Midnight in the Plaza of Good and Evil
MIDNIGHT IN DEALEY PLAZA
Ever stood on the Grassy Knoll at midnight? Only the truly brave dare. But there’s no reason to fear (despite all you hear about Elm Street, it’s perfectly safe to walk, even at that late hour). Actually, you might find it a perfect moment to visit the Scene of the Crime and do a bit of quiet reflecting.
At midnight, Dealey Plaza is silent, almost strangely serene but for the occasional car whizzing by en route to Stemmons Freeway. The old School Book Depository (now the 6th Floor Museum, as it’s called) building sits dark. The tourists, museum visitors, downtown businessmen and County office workers who keep this public park a bustling beehive of activity won’t be along for a few more hours yet. No street vendors or conspiracy buffs to disturb your thoughts, sell you something, or try to engage you in a debate about Who Shot John.
No – at midnight in Dealey Plaza, it’s just you, the night, the place, the memories, and God.
In the stillness, you can’t help but wonder why someone picked such a beautiful spot to do such an ugly thing. How could anyone want to destroy a nation’s highest hopes and dreams in a lush and lovely green tree-lined square, surrounded by Art Deco edifices, statues and a historic marker which informs all who come here that on this very spot, the city of Dallas was founded. This bluff selected because of its’ exquisite natural beauty.
And you wonder why more people don’t seem to care. The average Dallas citizen drives though this plaza several times a week, if not every day. They’ve passed over the “X” marking the spot where JFK lost his life so many times in their normal daily commute, most of them honestly don’t even realize or notice anymore. They just walk or drive on by; going about their lives with nary a thought as to how many tears have watered the ground beneath their feet.
Looking around, you’d never know this place is one of the most historic killing zones in American history. The locals enjoy concerts and events here; families gather on Sunday afternoons; downtown dwellers walk their dogs around, and occasionally you’ll even see some young office boy trying to impress an attractive coworker with a picnic lunch. (Strange place for a date, one can’t help but think…)
TRANSFORMING TRAGEDY INTO HOPE
I just returned from a weekend in Dallas, and can only write of this experience because I had it myself. As it turned out, the hotel my employer had arranged was located two blocks from Dealey Plaza and to make matters even a bit stranger still, my window overlooked the Plaza with a Bird’s Eye View of History. That in itself was enough to give me the creeps.

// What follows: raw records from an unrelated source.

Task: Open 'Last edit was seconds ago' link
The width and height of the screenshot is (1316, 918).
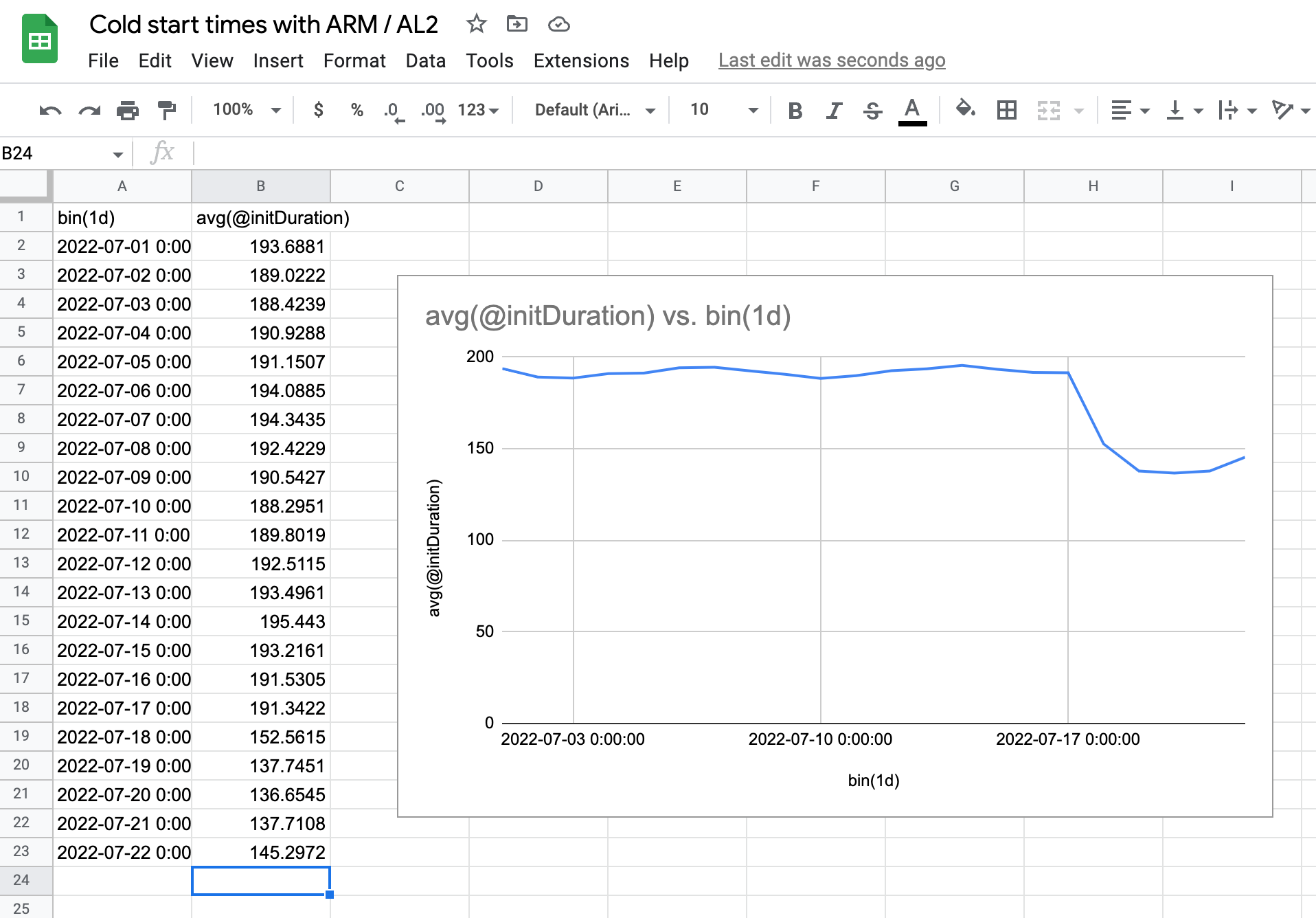Action: coord(832,60)
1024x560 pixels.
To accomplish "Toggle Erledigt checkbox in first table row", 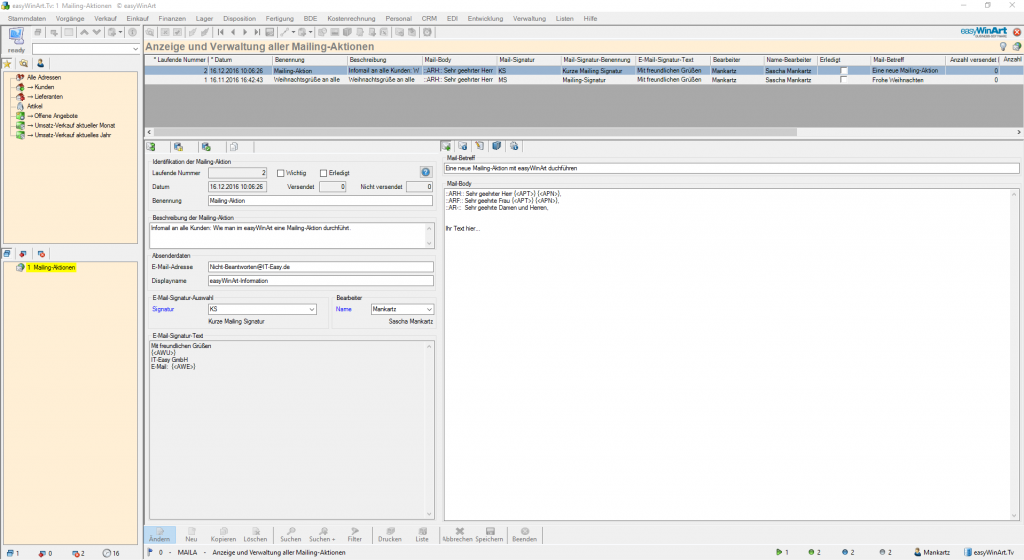I will pos(844,71).
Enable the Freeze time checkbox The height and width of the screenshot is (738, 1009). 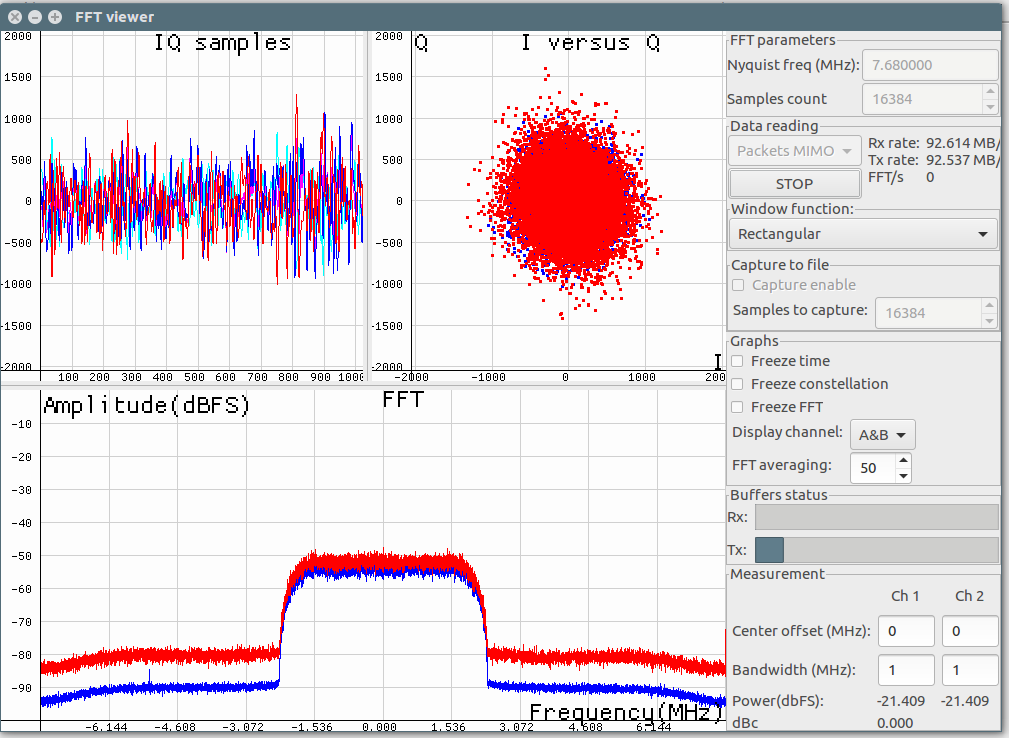738,361
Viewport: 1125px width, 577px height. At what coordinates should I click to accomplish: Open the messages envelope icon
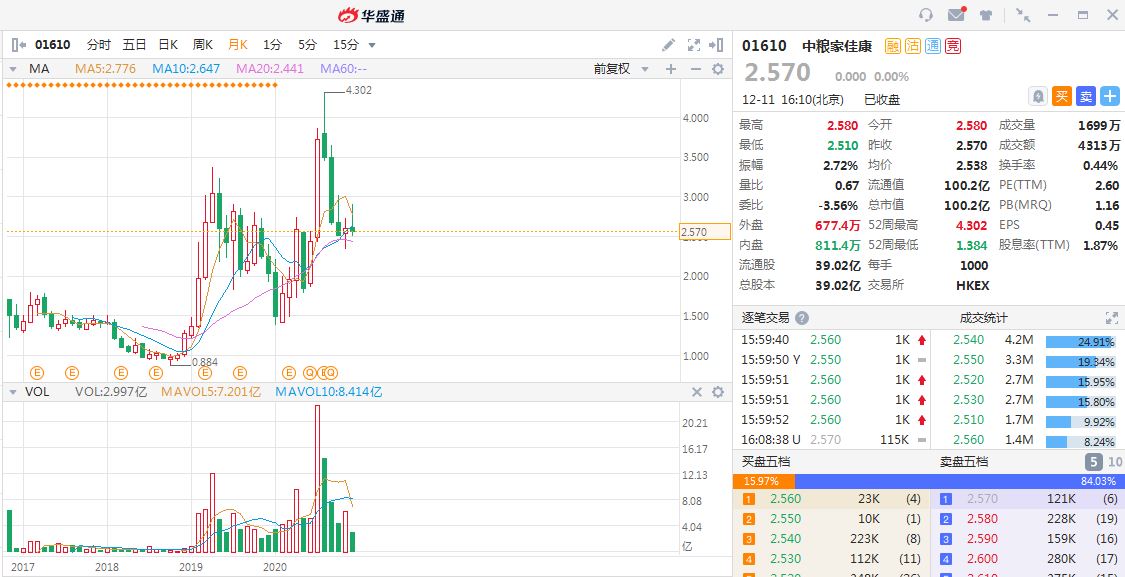956,15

They say you should always do the things you are afraid of, and then you won’t be afraid anymore. Although I’ve visited Dealey Plaza many times through the years during daytime hours, I always wondered if I had the guts to try it at midnight. All by myself. Alone. Somehow, I summoned the courage and am glad I did. The moments of insight I experienced there at such a quiet hour could never be equalled during the hustle-bustle of day.
Not that it wasn’t a little strange, mind you. Imagine strolling through a Civil War battlefield or walking around Pearl Harbor late at night. Imagine sitting in Lincoln’s box at the Ford Theatre after hours. An experience not for the faint of heart, or for anyone who is afeard of ghosts.
On this warm, breezy, moonless early June night, my thoughts turned to President Kennedy’s life, even while I sat here in the place where he died. In those quiet moments of reflection I thought that this November will mark 45 years since that awful day in Dallas, and what have we done since then?
This is not the world JFK envisioned for future generations. In those solitary moments of meditation, I felt the urgency of Robert Kennedy’s efforts; how hard he worked to bring about more enlightened world, and recalled that he too was prevented from that goal by an assassin’s bullet exactly 40 years ago this weekend.
On the 40th anniversary of his father’s murder and being in the place where President Kennedy was assassinated nearly a half-century ago only stressed to me the central point of why this generation must continue their work.
Because people are starting to forget…what the Kennedys lived, fought and died for…and we can’t let that happen.
Some say that the Kennedys are already forgotten relics of an earlier age; that they hold no real power in American politics anymore – and perhaps in some circles that’s true. But just ask those college kids (and younger) at a Barack Obama rally why they’re “fired up” and “ready to go!” – they’ll tell `ya “because Barack is the black JFK!” – and you begin to hope anew again.